Ukraine museums in the western city of Lviv has been shuttered since Russia’s invasion on Ukraine began on February 24, and historical sites around the nation are under threat as the combat continues, even on its twelfth day. Kozhan said he receives calls on a regular basis from different European cultural organisations offering to assist him and his employees in their efforts to preserve the museum’s artefacts.
The director of the rare manuscripts and books department, Anna Naurobska, said she still doesn’t know where to properly keep the collection of over 12,000 pieces that are being wrapped into boxes.

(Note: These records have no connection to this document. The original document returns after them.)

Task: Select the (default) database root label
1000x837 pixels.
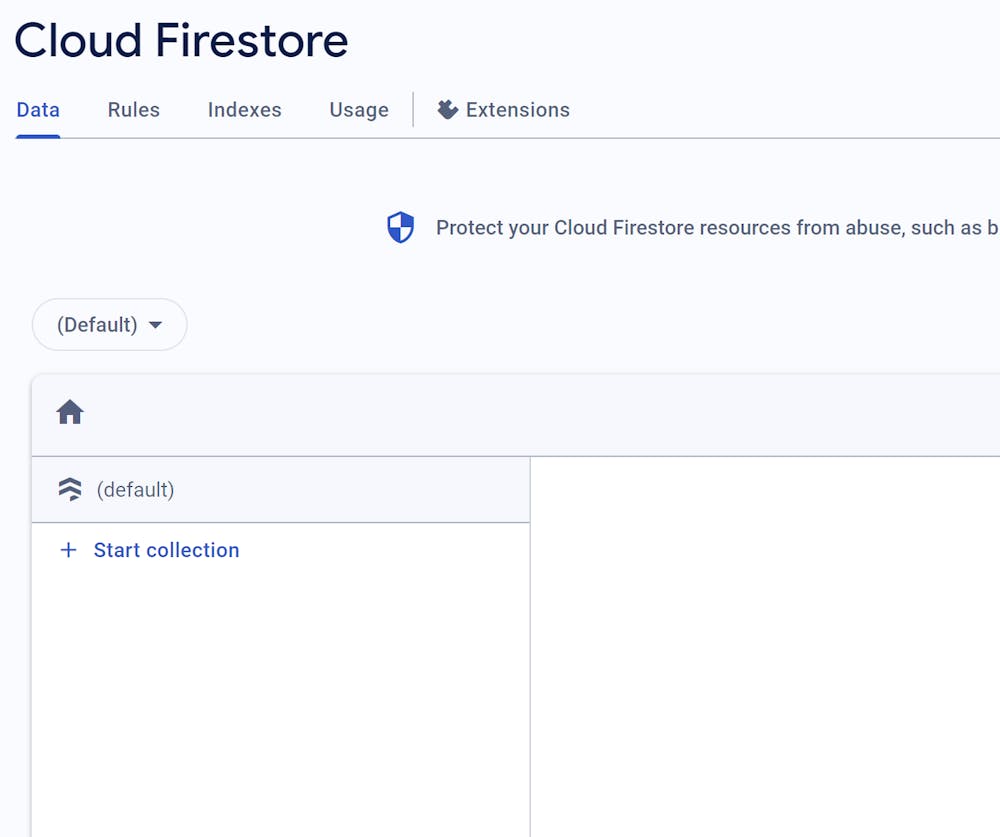Action: (x=135, y=489)
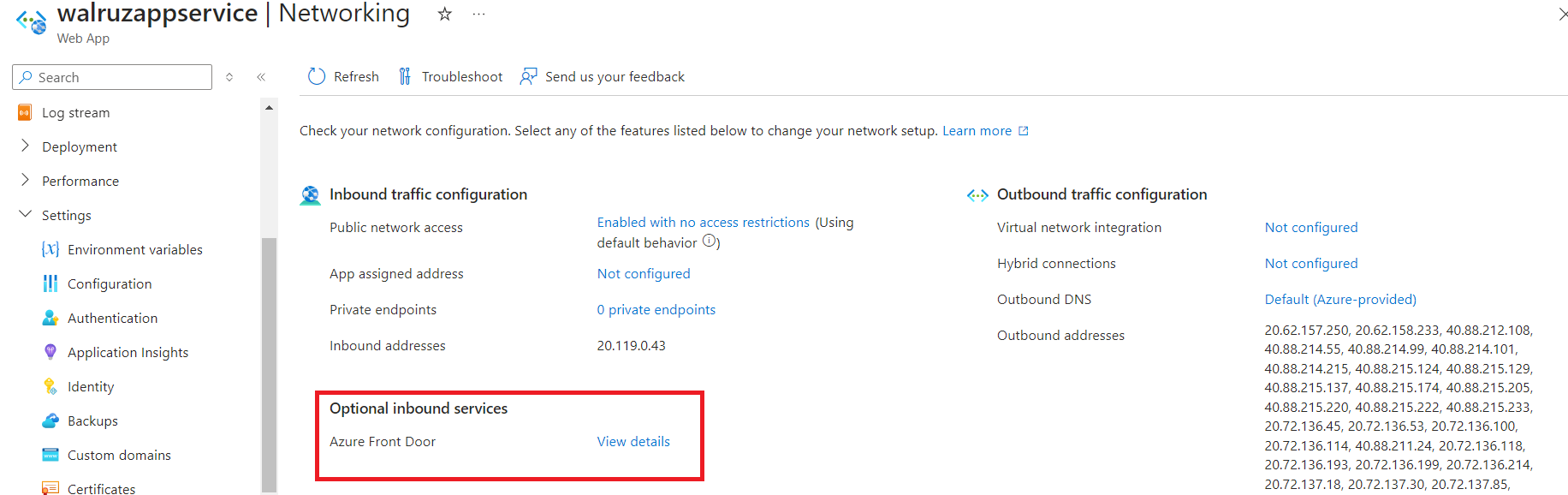Collapse the Settings section
The image size is (1568, 495).
point(25,215)
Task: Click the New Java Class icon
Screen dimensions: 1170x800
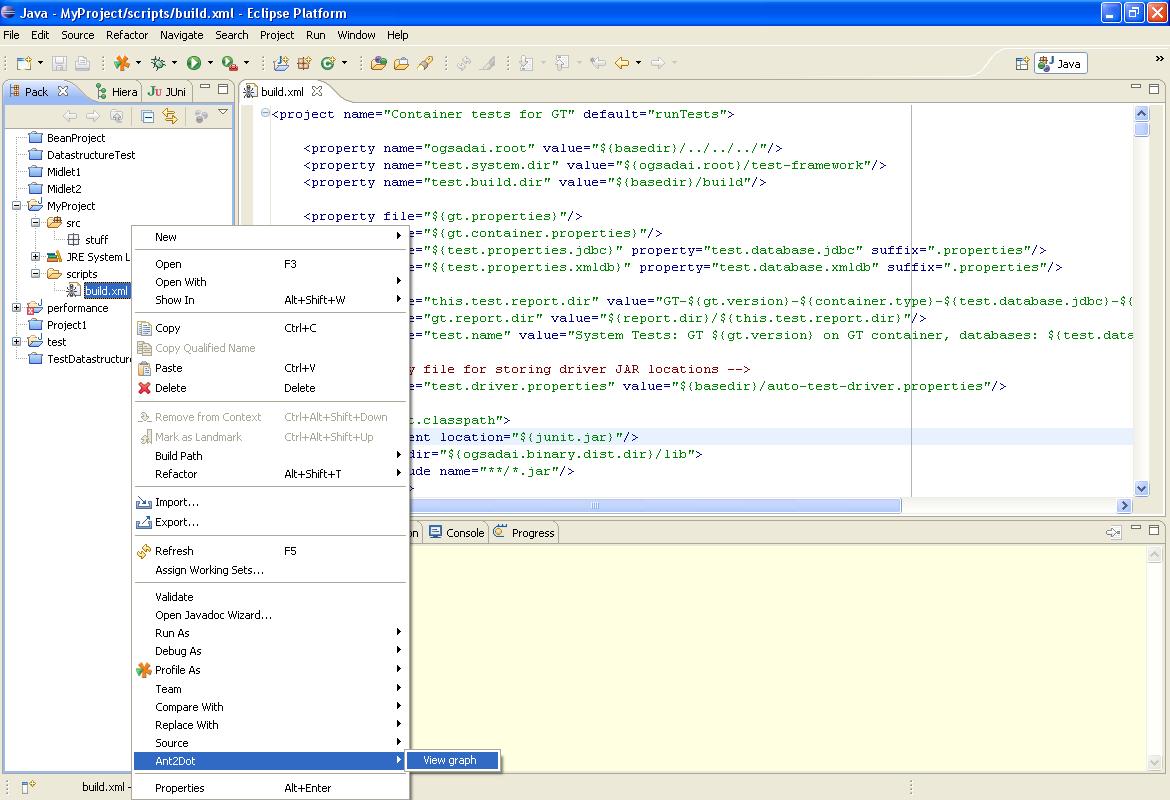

She is disturbed by the relocation operation and is concerned that the collection may be destroyed if the city is attacked.
Naurobska said, “This is our story; this is our life. It is very important to us”.
Other sites in the city are also rushing to conserve the objects of aesthetic or cultural significance. The Museum of the History of Religion’s exhibit cabinets are mostly empty. Workers are putting together metal containers on the terrace to carefully store the remaining goods before they are placed in basements. The statues of the Latin Cathedral have been covered with cardboard, foam, and plastic to protect them from shrapnel.
Kozhan bemoaned the empty museum, which had survived two world wars, among the stark walls and veiled sculptures.
“Museum has to live. People have to be there, and first of all children. They have to learn the basics of their culture”, Kozhan added.